● **Excerpted text**
__________________________________________________

Kaikilani (16th-century-17th-century), also known as Kaʻikilani nui aliʻiwahine ʻo Puna, was a High Chiefess and ruler Aliʻi Nui of Hawaiʻi island. She was a legendary figure in Hawaiian native oral tradition who dates to around the 16th century in the western calendar. Her father was Kukaʻilani and mother was Kaohukiokalani, both half-blood siblings of their father, Kealiʻiokaloa, ruling chief of Hawai'i Island.

She was married to Ali'i Lonoikamakahiki (not to be confused with the god Lono), son of Keawe-nui-a-‘Umi, and heir to the throne of Hawai'i island, the moiship. When the king died Lono did not feel he was ready for the responsibility of kingship and declined to rule until he had mastered the martial skills. Hawai'i Island was divided into three separate districts. Kona and Kohala had two rulers, Kanaloa-kua'ana and 'Umi-o-ka-lani; Ka-'u and Puna were ruled by Lono-i-ka-makahiki; Hilo and Hamakua we're ruled by Kumalae-nui-a-'Umi and his son, Makua. Kaikilani ruled as the first chiefess in Hawaiian history. When Lono had shown his martial skills to the satisfaction of his subjects he returned and took up the throne as Co ruler with Kaikilani.

__________________________________________________

● **Material provided**

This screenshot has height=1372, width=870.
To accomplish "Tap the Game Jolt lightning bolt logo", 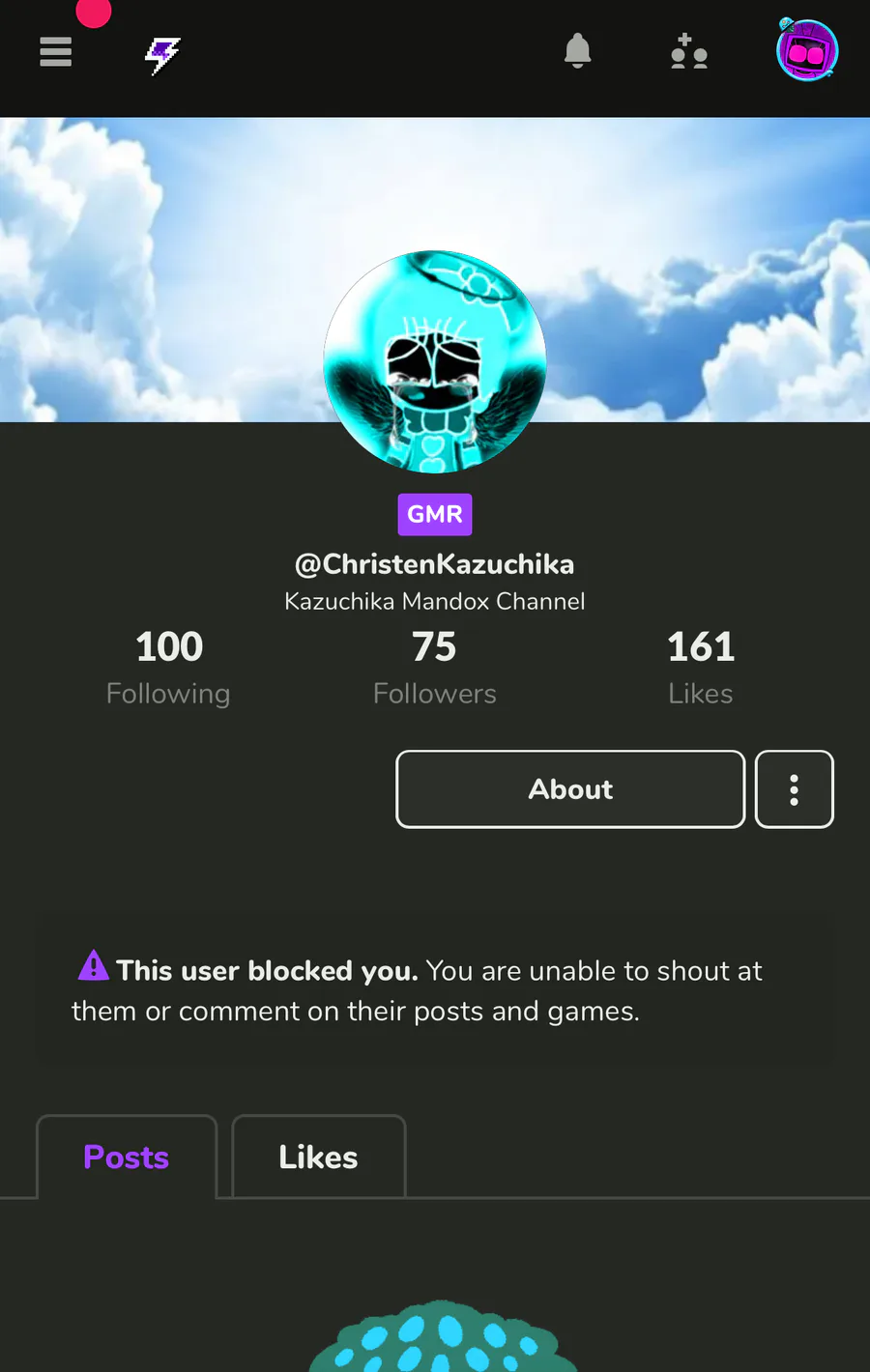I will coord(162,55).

__________________________________________________

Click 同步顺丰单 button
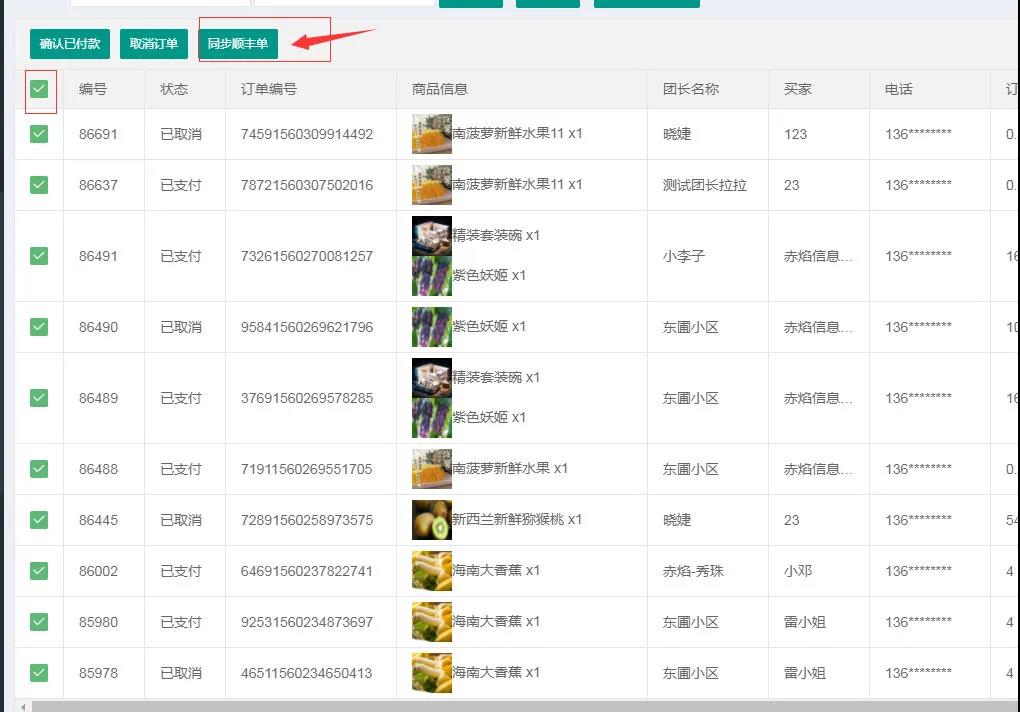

__________________________________________________

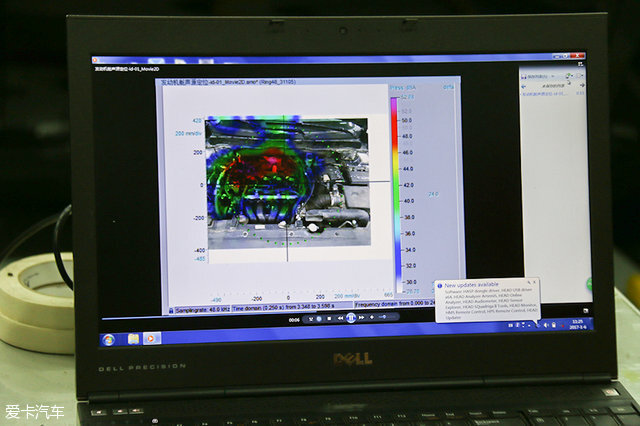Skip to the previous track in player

__________________________________________________

● **Given request A**
In the passage on Kaikilani, who is named as her mother?
● **Given request B**
Reproduce the part of the passage on Kaikilani that opens with the words containing "Kaikilani (16th-century-17th-century), also" and closes with "of Hawai'i Island.".

● **Right answer A**
Kaohukiokalani

● **Right answer B**
Kaikilani (16th-century-17th-century), also known as Kaʻikilani nui aliʻiwahine ʻo Puna, was a High Chiefess and ruler Aliʻi Nui of Hawaiʻi island. She was a legendary figure in Hawaiian native oral tradition who dates to around the 16th century in the western calendar. Her father was Kukaʻilani and mother was Kaohukiokalani, both half-blood siblings of their father, Kealiʻiokaloa, ruling chief of Hawai'i Island.